NB: This question is addressed to those learners of German as a foreign language who have faced, and overcome, the problem described here.
My fluency with numbers lags far behind my fluency with the rest of spoken German. More precisely, this fluency gap shows only with numbers greater or equal to 20. (Of course, the root of my problem is the inversion in the ordering of the units and the decades.)
This fluency gap is wider for aural comprehension than for spoken production (but this is because my spoken production is all-around much weaker than my listening comprehension).
What's worse, I'm discovering that even though my general listening comprehension of German keeps improving steadily, my comprehension of numbers has not improved at all.
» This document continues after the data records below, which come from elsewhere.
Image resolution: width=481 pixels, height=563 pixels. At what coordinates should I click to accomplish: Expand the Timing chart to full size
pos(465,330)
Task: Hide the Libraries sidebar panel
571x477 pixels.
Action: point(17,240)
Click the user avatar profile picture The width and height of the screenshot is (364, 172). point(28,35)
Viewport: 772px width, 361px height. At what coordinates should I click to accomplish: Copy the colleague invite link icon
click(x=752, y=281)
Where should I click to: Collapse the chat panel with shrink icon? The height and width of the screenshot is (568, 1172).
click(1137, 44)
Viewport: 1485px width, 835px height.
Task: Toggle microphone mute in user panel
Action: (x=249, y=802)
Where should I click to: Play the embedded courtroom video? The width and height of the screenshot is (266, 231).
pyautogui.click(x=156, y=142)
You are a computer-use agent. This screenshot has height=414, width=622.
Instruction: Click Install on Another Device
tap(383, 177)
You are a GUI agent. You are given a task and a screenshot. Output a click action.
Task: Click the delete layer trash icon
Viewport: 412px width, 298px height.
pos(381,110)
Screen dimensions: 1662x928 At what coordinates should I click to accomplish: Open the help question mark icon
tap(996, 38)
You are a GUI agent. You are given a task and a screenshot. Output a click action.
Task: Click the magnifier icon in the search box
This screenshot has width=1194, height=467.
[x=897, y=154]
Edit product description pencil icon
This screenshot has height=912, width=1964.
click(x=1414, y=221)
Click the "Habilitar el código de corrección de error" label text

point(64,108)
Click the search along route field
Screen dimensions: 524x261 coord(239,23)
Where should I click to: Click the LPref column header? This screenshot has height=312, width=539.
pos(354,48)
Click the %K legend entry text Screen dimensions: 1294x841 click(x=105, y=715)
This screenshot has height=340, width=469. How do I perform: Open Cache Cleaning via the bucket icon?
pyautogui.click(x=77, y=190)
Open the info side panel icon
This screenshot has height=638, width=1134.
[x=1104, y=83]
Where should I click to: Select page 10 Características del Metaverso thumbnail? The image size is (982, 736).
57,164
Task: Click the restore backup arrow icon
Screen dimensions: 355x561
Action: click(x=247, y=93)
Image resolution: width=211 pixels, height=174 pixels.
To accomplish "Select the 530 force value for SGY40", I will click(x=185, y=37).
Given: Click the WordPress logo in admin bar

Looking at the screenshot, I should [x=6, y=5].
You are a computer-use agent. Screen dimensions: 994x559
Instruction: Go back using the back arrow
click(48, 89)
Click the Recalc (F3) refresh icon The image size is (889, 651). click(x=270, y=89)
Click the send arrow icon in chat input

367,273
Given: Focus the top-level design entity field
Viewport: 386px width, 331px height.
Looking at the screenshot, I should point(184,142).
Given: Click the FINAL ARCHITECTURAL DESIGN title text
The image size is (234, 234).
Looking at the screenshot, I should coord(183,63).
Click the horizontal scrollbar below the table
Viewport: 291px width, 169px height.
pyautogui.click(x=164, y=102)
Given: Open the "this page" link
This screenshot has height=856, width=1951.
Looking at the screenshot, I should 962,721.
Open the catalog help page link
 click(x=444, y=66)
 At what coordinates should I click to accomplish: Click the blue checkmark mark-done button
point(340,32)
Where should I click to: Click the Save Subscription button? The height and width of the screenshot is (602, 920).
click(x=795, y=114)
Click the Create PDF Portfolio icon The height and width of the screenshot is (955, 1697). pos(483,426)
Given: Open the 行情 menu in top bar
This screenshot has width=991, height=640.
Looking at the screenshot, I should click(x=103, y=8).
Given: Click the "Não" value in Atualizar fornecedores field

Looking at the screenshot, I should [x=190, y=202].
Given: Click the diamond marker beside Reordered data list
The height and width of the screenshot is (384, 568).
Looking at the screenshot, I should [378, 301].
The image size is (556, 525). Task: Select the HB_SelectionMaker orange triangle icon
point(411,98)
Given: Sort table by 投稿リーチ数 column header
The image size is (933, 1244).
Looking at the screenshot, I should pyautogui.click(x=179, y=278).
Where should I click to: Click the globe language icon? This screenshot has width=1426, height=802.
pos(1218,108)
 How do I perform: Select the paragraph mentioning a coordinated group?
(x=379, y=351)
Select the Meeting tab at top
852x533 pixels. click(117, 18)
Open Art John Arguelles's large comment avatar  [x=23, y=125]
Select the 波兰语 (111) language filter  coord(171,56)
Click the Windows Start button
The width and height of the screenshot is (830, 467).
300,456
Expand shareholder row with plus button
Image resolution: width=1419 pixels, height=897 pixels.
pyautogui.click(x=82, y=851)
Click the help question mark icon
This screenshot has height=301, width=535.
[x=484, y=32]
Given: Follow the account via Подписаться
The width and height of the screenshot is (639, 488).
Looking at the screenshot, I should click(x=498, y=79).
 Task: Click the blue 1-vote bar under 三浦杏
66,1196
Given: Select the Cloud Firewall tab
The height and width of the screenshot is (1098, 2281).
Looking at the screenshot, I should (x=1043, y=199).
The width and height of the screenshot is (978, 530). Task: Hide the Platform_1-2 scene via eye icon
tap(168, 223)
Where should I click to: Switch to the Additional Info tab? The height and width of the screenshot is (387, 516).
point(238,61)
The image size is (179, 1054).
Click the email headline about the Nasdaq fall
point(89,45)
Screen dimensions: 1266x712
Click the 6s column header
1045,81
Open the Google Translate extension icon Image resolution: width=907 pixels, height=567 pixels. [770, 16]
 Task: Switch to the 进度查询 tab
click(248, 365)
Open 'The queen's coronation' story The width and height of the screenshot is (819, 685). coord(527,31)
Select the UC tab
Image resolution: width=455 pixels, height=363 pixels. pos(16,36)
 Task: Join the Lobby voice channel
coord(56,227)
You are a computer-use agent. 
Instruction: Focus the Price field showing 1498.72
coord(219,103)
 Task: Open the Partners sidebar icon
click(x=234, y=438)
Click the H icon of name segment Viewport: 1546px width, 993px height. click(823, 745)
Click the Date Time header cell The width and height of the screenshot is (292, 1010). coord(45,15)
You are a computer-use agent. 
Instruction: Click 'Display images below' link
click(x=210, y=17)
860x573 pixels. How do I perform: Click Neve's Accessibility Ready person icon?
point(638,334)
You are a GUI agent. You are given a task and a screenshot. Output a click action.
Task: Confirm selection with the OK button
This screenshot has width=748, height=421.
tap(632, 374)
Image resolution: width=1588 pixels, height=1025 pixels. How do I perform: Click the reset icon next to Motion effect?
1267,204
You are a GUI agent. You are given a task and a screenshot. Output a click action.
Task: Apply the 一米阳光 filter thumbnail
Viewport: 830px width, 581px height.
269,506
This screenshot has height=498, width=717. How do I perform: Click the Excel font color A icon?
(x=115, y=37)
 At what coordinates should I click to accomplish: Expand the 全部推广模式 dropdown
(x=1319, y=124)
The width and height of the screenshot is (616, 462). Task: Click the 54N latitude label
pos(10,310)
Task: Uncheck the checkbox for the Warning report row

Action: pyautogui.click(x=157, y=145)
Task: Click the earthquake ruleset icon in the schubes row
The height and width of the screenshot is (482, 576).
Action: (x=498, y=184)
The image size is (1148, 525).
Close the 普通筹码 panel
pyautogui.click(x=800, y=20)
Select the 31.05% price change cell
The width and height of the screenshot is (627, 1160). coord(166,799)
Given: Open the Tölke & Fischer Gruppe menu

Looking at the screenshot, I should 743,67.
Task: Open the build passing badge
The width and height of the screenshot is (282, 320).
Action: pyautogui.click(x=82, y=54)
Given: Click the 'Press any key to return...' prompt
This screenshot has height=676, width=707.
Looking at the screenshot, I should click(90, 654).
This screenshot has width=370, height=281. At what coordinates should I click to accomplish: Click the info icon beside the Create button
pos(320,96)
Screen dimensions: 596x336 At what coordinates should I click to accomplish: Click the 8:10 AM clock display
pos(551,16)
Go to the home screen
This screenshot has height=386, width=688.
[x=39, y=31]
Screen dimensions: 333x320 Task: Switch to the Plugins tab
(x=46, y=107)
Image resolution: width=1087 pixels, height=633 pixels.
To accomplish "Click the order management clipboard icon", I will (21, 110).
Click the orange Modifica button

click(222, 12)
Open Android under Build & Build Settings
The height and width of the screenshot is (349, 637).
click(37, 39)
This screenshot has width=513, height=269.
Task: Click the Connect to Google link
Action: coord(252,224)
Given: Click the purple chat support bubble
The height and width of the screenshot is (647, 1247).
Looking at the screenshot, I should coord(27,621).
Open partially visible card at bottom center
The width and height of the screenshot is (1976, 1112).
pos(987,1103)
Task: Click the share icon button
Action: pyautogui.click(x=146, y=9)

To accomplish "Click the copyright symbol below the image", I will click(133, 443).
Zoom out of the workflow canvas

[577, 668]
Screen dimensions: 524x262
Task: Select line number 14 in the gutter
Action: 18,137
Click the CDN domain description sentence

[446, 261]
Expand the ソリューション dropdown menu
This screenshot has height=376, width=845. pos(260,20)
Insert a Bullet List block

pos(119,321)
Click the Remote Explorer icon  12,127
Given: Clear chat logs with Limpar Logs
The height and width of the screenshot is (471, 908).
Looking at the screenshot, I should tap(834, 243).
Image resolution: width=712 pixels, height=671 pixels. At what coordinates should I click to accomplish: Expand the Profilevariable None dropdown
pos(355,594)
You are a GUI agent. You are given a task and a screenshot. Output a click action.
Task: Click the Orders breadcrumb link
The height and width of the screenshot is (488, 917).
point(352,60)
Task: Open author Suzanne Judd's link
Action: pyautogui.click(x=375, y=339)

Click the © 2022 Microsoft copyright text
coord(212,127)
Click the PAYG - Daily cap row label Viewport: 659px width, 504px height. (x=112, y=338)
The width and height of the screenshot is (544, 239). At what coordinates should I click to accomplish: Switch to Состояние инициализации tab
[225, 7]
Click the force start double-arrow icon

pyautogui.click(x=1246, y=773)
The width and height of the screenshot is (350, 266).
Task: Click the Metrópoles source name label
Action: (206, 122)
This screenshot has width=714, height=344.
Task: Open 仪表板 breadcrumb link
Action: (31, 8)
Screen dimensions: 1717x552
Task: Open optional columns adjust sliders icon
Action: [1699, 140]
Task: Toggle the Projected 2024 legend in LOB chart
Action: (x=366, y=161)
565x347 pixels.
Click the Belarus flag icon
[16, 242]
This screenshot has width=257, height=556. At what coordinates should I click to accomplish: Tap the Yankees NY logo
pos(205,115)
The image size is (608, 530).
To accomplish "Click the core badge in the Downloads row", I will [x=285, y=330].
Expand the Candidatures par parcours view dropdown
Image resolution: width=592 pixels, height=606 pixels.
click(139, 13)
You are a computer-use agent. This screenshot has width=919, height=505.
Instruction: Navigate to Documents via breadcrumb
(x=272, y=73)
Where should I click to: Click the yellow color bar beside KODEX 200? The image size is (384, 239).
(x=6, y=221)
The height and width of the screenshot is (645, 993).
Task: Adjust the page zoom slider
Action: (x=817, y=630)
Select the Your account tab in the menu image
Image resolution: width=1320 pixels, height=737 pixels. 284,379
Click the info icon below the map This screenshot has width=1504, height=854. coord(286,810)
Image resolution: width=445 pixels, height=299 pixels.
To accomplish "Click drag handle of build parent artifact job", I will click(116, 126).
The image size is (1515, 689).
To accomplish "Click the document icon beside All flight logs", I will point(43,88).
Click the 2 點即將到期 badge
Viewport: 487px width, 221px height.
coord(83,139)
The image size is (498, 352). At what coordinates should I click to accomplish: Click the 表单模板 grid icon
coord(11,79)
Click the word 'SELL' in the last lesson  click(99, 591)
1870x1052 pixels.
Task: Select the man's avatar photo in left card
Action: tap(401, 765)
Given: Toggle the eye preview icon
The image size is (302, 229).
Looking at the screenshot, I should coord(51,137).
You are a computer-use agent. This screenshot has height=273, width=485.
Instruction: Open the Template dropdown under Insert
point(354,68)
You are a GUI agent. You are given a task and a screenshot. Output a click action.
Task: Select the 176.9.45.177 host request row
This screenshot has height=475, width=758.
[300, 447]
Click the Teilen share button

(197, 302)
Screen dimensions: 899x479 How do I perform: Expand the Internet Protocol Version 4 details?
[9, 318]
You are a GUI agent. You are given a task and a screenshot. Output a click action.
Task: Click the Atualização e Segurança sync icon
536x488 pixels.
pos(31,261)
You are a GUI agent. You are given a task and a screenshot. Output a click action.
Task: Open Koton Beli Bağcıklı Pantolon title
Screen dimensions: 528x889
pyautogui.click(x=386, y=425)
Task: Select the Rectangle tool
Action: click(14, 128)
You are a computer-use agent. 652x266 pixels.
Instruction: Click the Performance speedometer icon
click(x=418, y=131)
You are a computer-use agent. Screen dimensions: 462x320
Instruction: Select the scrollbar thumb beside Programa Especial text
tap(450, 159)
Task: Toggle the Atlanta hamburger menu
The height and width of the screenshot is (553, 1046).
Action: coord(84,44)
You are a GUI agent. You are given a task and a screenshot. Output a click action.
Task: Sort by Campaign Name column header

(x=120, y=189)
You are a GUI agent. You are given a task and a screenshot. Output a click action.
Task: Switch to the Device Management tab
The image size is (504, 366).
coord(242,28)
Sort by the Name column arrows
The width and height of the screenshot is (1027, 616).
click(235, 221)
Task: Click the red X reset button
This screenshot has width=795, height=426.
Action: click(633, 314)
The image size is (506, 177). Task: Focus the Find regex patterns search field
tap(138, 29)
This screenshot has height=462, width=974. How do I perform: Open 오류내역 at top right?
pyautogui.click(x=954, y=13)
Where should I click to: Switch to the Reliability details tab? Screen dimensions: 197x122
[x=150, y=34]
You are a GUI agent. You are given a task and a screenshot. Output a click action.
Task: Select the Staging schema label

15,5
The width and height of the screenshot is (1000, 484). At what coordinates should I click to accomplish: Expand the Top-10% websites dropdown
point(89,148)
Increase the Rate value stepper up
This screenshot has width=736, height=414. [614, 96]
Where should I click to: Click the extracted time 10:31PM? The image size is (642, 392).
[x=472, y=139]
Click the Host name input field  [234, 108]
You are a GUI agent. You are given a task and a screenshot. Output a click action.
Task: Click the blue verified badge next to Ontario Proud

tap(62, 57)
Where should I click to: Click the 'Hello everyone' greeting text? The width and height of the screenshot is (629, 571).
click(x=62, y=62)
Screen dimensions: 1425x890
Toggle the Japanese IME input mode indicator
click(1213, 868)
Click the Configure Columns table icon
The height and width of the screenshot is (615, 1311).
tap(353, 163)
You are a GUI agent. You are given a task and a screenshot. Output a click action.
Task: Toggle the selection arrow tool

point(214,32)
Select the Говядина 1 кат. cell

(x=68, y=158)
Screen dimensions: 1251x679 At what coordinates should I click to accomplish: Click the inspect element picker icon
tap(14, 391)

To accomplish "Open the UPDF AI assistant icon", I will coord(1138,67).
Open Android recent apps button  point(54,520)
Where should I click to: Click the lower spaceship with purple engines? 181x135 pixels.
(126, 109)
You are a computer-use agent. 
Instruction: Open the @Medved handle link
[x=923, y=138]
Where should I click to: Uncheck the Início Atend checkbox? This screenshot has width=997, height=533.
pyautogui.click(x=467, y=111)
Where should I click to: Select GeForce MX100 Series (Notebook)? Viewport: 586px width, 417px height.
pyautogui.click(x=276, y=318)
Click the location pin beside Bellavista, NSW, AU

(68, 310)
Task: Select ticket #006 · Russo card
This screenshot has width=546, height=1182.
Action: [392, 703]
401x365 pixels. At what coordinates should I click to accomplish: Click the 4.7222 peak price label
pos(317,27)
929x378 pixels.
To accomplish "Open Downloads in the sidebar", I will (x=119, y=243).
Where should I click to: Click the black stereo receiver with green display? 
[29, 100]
As a result of this uneven development, when I now listen to standard spoken German (e.g. the evening news), I perceive numbers as short stretches of gibberish in a stream of otherwise clearly understable speech.
In other words: listening practice is not working when it comes to numbers (even though it's working for the rest of spoken German).
To be clear: (of course) I understand the rules for "sounding out" numbers in German perfectly well, and, with enough time, I can decode the number words, but at a rate that is 10x slower than is required for understanding speech spoken at a normal rate. In other words, knowing the rules only allows me to decode, a relatively slow process; something more must happen in order for me to understand these numbers instantly, in the same way that I understand everything else.
Does anyone know how to overcome with this problem?
EDIT: to be more precise: does anyone know of a tool/app or specific technique to overcome this problem?
If anyone is still unclear of what I mean by the difference between "decoding" and "listening comprehension" (at a normal spoken rate), I still remember when, upon hearing the word Kühlschrank, I would have to decode it into "cool + cupboard = fridge". Now, after hearing a lot of spoken German, which has included plenty of mentions of it over time, when I hear the word Kühlschrank in spoken German, not only I don't do this decoding starting with translating kühl and Schrank; I don't even think of the English word fridge. I just know what Kühlschrank is referring to as soon as I hear the word. No decoding or translation is involved anymore. This example is pretty representative, and it tells me that my listening comprehension is improving in general (i.e., I am practicing effectively, it's paying off, I don't have a general neurologic deficit, etc.). So my problem is very specific to numbers.